— Goal 1 —
Write out the whole text on ask and guess culture, word for word.
— Goal 2 —
In every one of the records below (not the text about ask and guess culture), swap "side panel" for "sidebar" and give all their lines again with nothing else changed. Leave the pictures out of your answer.

— Source text —

.....

I want to talk about this just a bit. If I've missed a comment that also addresses the same point, I apologize.

So, yes, asks are super common in the culture you're in. But in other cultures - specifically those that are more guess oriented - it's actually really difficult to grow negotiation skills. I'd caution strongly against taking a lack of ability in these areas as some sort of strong indication of a person being a "parasite" or having some other baked-in personality type issue. Which isn't to say that it's not a problem, just that I don't know that this piece of evidence is especially strong given how rare it is to find good examples of tell (or even ask) culture in large portions of the country/internet.

If you're concerned with the lack of dealcraft that comes from newbies, then knowing good resources to point them towards - or offering to be a source of practice in short, low-cost scenarios - may be a more effective way of dealing with this. This will also give you an opportunity to observe how folks respond to those opportunities, which may give you stronger evidence to use to actually identify the parasites/moochers/insert-preferred-term-here that do filter in (because I agree that this is also a thing that happens).

.....

— Source data —

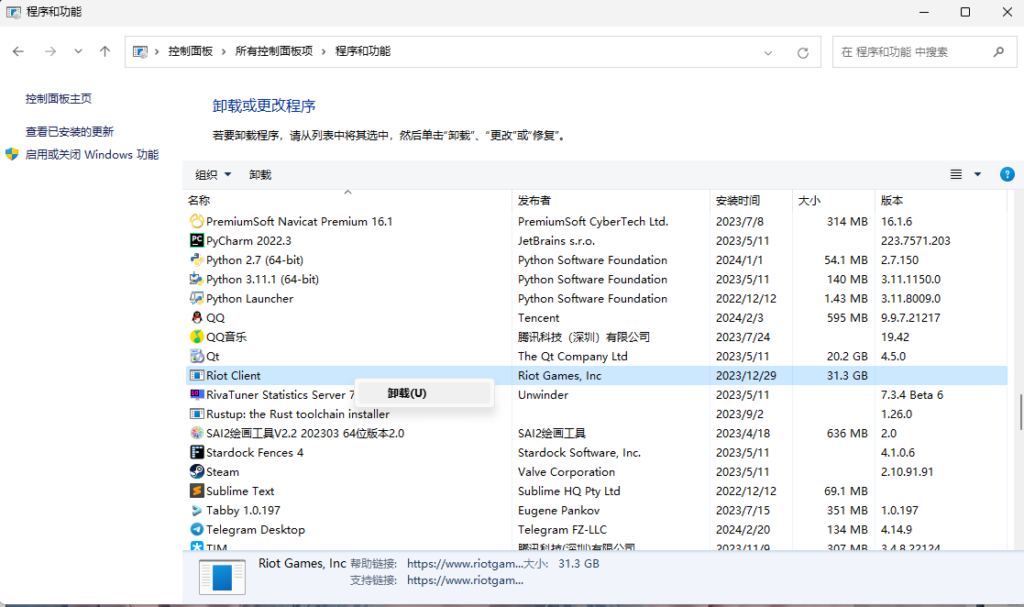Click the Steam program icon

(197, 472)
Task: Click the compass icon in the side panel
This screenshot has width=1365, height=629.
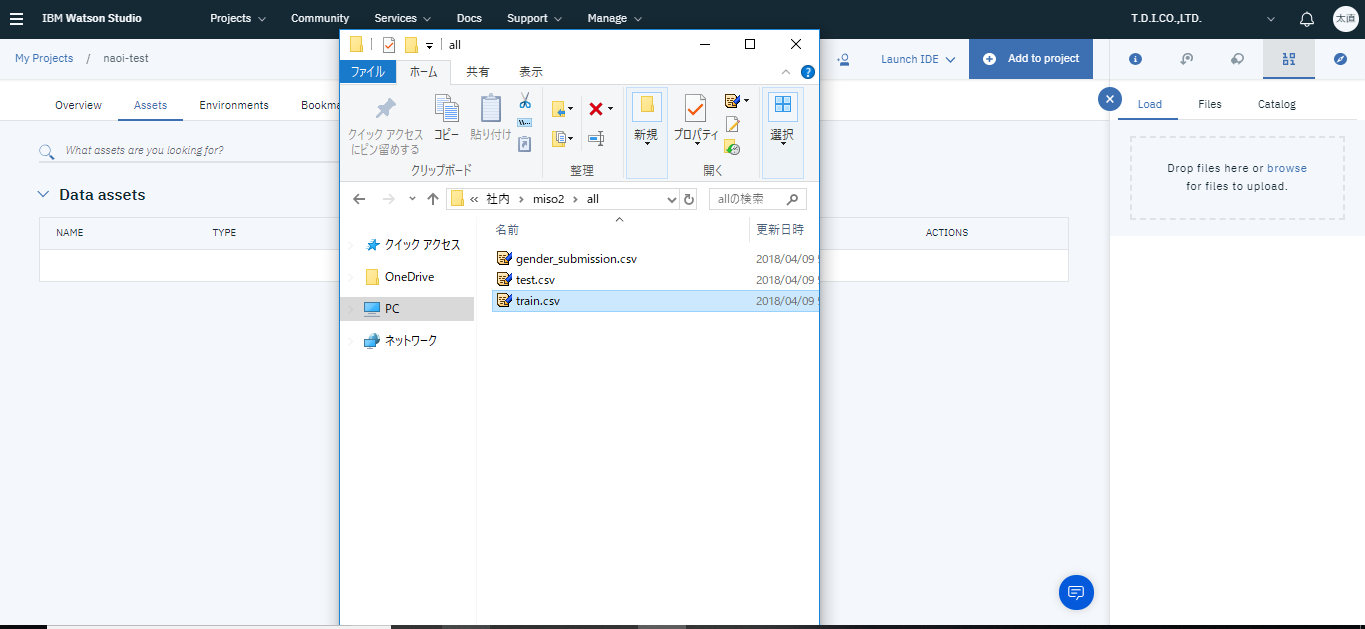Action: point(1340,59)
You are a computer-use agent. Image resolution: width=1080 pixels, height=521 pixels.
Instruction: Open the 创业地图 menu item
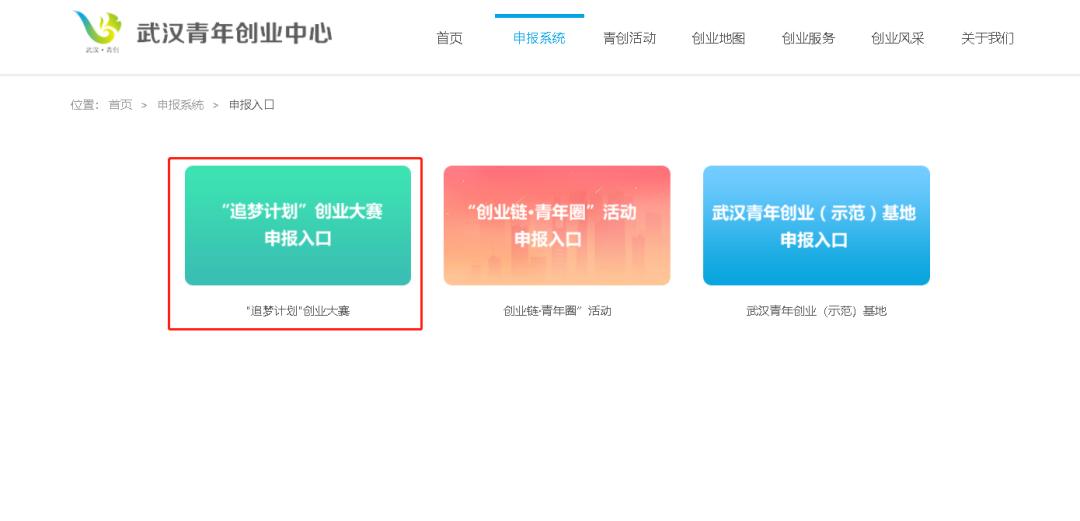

.....

— Reply 1 —
I want to talk about this just a bit. If I've missed a comment that also addresses the same point, I apologize.

So, yes, asks are super common in the culture you're in. But in other cultures - specifically those that are more guess oriented - it's actually really difficult to grow negotiation skills. I'd caution strongly against taking a lack of ability in these areas as some sort of strong indication of a person being a "parasite" or having some other baked-in personality type issue. Which isn't to say that it's not a problem, just that I don't know that this piece of evidence is especially strong given how rare it is to find good examples of tell (or even ask) culture in large portions of the country/internet.

If you're concerned with the lack of dealcraft that comes from newbies, then knowing good resources to point them towards - or offering to be a source of practice in short, low-cost scenarios - may be a more effective way of dealing with this. This will also give you an opportunity to observe how folks respond to those opportunities, which may give you stronger evidence to use to actually identify the parasites/moochers/insert-preferred-term-here that do filter in (because I agree that this is also a thing that happens).

— Reply 2 —
Click the Steam program icon

(197, 472)
Task: Click the compass icon in the sidebar
This screenshot has width=1365, height=629.
Action: point(1340,59)
You are a computer-use agent. Image resolution: width=1080 pixels, height=521 pixels.
Instruction: Open the 创业地图 menu item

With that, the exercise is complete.